- Also known as: Tall Paul, Camisra
- Born: 5 May 1971 (age 55)
- Origin: London, England
- Genres: House
- Years active: 1991–present (as Tall Paul) 1998–1999 (as Camisra)
- Labels: VC Recordings, Virgin
- Website: www.djtallpaul.com

= Tall Paul (DJ) =

Paul Newman (born 5 May 1971), also known as Tall Paul or Camisra, is an English DJ, producer and remixer who is best known for remixing INXS' "Never Tear Us Apart" as "Precious Heart", as well as the tracks "Rock da House" and "Let Me Show You".

==Tall Paul==
Tall Paul began his DJing career in 1985 at Turnmills, a nightclub his father owned. From there, he became the resident DJ at the Gardening nightclub, Zap Club in Brighton and Trade in London, before headlining at various events in countries including the US, Brazil and Ibiza.

In 2001, Tall Paul released an album of mainstream-oriented music, Mixed Live Tall Paul.

==Camisra==
Before producing as Camisra in 1998, Tall Paul created his first white label album entitled Love Rush in 1992. Hooj Choons record label controller Red Jerry subsequently remixed the album. In 1998, Paul's Camisra entered the mainstream charts with the top-five hit "Let Me Show You". Minor hits followed as Camisra before Paul went on to work with other projects.

#### [GIVEN INFORMATION]
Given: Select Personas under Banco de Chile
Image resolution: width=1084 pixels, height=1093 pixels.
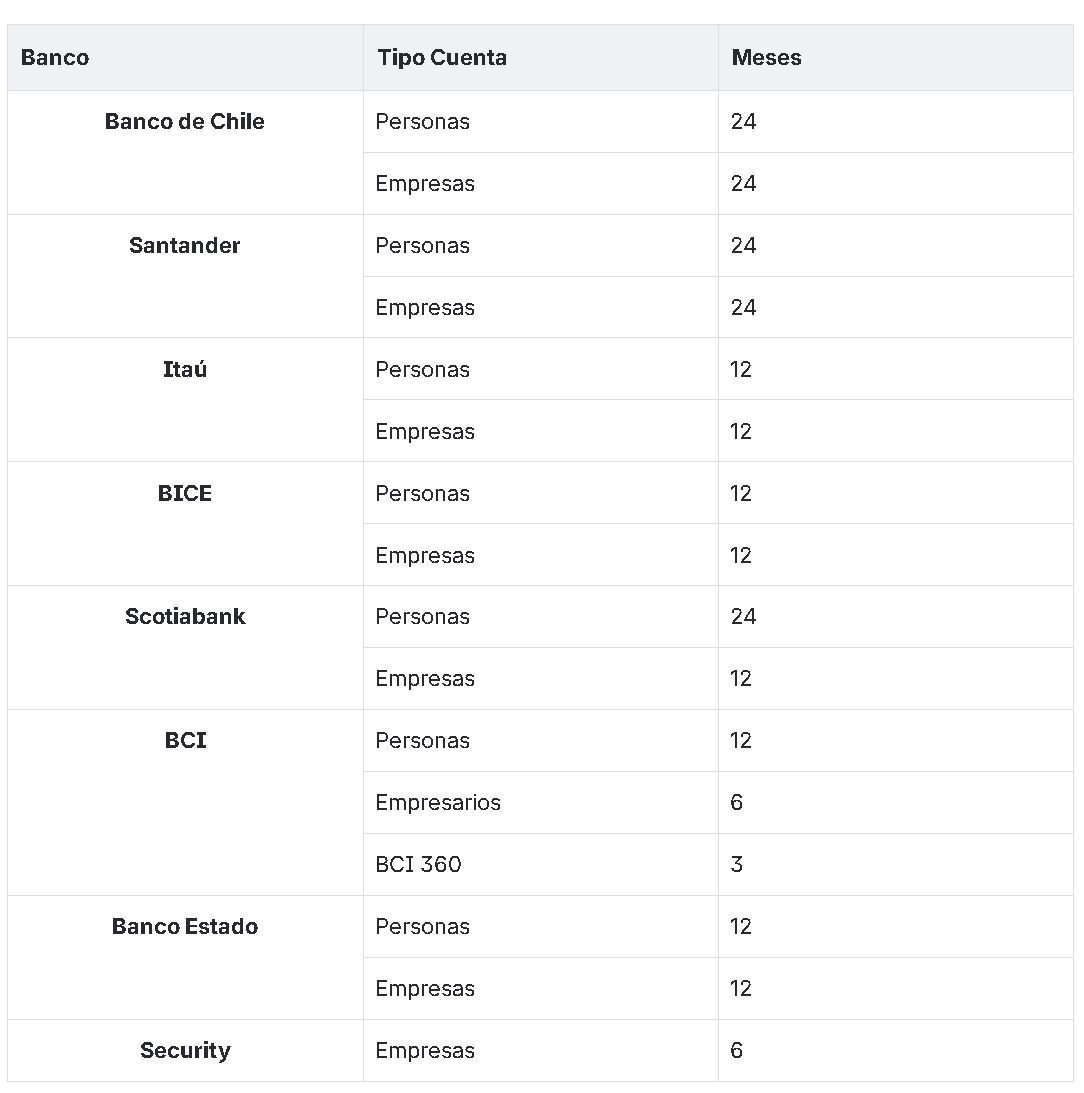Looking at the screenshot, I should click(x=422, y=122).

#### [LIST OF TASKS]
1. Check each statement against the Tall Paul article and answer yes or no, quoting the deciding words of the article: (a) Tall Paul started DJing at a nightclub his father owned. (b) He produced as Camisra from 1998 to 2001. (c) Red Jerry remixed the Love Rush album.
2. Copy out word for word the passage of the Tall Paul article starting at "In 2001, Tall" and ending at "with other projects.".

#### [ANSWERS TO THE TASKS]
1.
(a) Yes: "Tall Paul began his DJing career in 1985 at Turnmills, a nightclub his father owned."
(b) No: "1998–1999 (as Camisra)"
(c) Yes: "Hooj Choons record label controller Red Jerry subsequently remixed the album."

2.
In 2001, Tall Paul released an album of mainstream-oriented music, Mixed Live Tall Paul.

==Camisra==
Before producing as Camisra in 1998, Tall Paul created his first white label album entitled Love Rush in 1992. Hooj Choons record label controller Red Jerry subsequently remixed the album. In 1998, Paul's Camisra entered the mainstream charts with the top-five hit "Let Me Show You". Minor hits followed as Camisra before Paul went on to work with other projects.